NovelToon NovelToon
Immortality Through Suffering 2

Immortality Through Suffering 2

Status: sedang berlangsung
Genre:Perperangan / Fantasi Timur / Action / Fantasi / Balas Dendam / Budidaya dan Peningkatan
Popularitas:28.2k
Nilai: 5
Nama Author: YUKARO

Setelah membunuh Liu Sheng,pembunuh orang tuanya, Xu Hao justru menemukan teka-teki yang lebih besar: segel mematikan pada jiwa Liu Sheng. Segel serupa juga ia temukan pada musuh-musuh tingkat tingginya. Segala petunjuk mengarah ke Dataran Tengah, tempat asal Klan Xu yang perkasa. Dengan bakat aslinya yang dicuri, orang tuanya yang difitnah sebagai pengkhianat, dan pengusiran kejam dari klan, Xu Hao kini menyamar memasuki dunia yang jauh lebih berbahaya. Di sana, sebagai murid baru di Sekte Gunung Jati dengan identitas palsu, ia harus menyelidiki konspirasi gelap di balik pembunuhan keluarganya, menghindari deteksi kerabatnya sendiri yang mungkin adalah dalangnya, dan membangun kekuatan dari nol di tanah di mana Dao Awakening-nya saja hampir tak berarti. Siapa sebenarnya "Tuan dari Atas" yang memasang segel itu? Dan bisakah Xu Hao membalas dendam tanpa mengungkapkan identitas aslinya yang akan membuatnya jadi buruan?

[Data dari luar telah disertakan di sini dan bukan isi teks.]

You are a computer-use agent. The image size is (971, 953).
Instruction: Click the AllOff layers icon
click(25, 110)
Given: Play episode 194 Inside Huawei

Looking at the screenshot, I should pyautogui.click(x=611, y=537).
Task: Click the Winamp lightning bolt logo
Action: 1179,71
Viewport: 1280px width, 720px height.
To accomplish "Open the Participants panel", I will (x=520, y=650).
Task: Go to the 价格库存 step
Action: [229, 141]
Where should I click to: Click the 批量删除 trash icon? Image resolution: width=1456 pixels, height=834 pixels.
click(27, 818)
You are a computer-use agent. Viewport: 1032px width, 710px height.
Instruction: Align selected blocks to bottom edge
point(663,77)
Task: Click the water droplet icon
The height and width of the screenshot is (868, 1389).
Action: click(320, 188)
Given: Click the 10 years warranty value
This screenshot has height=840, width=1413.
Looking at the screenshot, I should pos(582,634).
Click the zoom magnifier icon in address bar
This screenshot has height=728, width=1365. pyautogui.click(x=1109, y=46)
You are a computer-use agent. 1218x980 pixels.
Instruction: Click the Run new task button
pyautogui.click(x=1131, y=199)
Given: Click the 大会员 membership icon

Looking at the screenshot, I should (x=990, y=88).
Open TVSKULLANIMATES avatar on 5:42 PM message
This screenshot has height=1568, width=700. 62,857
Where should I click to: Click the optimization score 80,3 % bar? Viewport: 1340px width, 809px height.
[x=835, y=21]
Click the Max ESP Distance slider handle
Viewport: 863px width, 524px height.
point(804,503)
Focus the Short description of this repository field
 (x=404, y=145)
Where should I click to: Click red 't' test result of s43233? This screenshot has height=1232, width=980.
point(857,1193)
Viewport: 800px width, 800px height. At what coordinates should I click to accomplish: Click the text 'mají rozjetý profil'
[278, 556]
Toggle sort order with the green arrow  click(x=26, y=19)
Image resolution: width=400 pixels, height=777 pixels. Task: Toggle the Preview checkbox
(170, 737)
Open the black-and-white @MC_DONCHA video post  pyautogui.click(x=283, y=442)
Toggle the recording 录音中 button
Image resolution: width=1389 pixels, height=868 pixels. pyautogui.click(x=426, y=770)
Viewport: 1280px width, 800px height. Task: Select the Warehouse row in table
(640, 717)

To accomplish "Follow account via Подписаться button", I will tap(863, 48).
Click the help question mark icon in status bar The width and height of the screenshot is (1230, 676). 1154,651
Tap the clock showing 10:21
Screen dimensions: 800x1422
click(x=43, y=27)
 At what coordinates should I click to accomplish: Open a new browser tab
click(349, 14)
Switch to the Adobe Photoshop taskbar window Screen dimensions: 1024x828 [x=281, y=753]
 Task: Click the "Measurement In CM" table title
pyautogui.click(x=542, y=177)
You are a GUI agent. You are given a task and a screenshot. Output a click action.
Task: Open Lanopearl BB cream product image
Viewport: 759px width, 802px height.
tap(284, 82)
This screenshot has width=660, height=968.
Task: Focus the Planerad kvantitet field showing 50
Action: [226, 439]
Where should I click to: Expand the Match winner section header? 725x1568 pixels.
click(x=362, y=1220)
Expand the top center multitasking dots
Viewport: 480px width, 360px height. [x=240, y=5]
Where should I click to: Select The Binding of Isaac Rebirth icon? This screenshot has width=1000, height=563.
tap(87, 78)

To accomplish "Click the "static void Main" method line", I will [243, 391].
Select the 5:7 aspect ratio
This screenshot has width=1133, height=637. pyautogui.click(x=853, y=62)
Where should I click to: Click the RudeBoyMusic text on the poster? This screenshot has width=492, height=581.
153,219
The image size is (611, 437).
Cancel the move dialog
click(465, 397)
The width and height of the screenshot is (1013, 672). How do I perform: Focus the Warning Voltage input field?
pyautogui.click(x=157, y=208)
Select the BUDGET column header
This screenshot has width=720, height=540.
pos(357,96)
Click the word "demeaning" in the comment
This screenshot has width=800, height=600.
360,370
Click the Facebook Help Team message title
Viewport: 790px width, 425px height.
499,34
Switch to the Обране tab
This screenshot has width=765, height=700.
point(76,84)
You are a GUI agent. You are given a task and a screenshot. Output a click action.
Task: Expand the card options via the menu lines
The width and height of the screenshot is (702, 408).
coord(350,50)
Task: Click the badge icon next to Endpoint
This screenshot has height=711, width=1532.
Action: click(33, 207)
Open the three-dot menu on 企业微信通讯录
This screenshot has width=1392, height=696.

Karya ini diterbitkan atas izin NovelToon YUKARO, isi konten hanyalah pandangan pribadi pembuatnya, tidak mewakili NovelToon sendiri

Pertemuan di Atas Awan yang Mengambang

Pulau besar yang Xu Hao tuju ternyata adalah sebuah pusat komersial terapung yang dikenal sebagai "Pasar Terapung Naga Tidur". Bangunan-bangunan kayu dan batu bertingkat, dihiasi lentera warna-warni yang sudah menyala meski senja belum sepenuhnya gelap, menempel di sisi-sisi pulau seperti sarang burung walet. Suasana riuh dan penuh kehidupan, sangat kontras dengan kesunyian Sekte Gunung Jati. Ada kedai minum, rumah gadai, toko senjata, bahkan beberapa arena tarung kecil yang terlihat dari udara.

Xu Hao, yang kini menyembunyikan kekuatannya di level Soul Transformation tahap menengah, mendarat di sebuah pelataran pendaratan yang ramai. Beberapa mata meliriknya, menilai, lalu kembali pada urusan masing-masing. Soul Transformation menengah di sini bukan hal langka, dan juga bukan yang terkuat.

Dia berjalan menyusuri jalan utama yang sempit dan berkelok, penuh dengan pedagang kaki lima yang menjual segala macam barang aneh: akar-akaran berdenyut, sisik makhluk aneh berkilau, senjata-senjata eksotis, hingga jasa informasi. Aromanya campur aduk: daging panggang, minyak mesin sederhana, wewangian arak, dan keringat.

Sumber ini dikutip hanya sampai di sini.